• _DIRECTION_: Substitute "Negative film" for "Positive film" in the lines below, and write them out again with nothing else changed.

^^^^^^^^^^^^^^^^

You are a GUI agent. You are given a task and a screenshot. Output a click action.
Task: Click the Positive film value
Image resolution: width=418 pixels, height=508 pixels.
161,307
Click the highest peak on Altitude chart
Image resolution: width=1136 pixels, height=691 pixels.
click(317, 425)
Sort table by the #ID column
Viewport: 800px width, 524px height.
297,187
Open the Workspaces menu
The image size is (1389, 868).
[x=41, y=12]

^^^^^^^^^^^^^^^^

• _RESPONSE TO THIS EXERCISE_:
You are a GUI agent. You are given a task and a screenshot. Output a click action.
Task: Click the Negative film value
Image resolution: width=418 pixels, height=508 pixels.
161,307
Click the highest peak on Altitude chart
Image resolution: width=1136 pixels, height=691 pixels.
click(317, 425)
Sort table by the #ID column
Viewport: 800px width, 524px height.
297,187
Open the Workspaces menu
The image size is (1389, 868).
[x=41, y=12]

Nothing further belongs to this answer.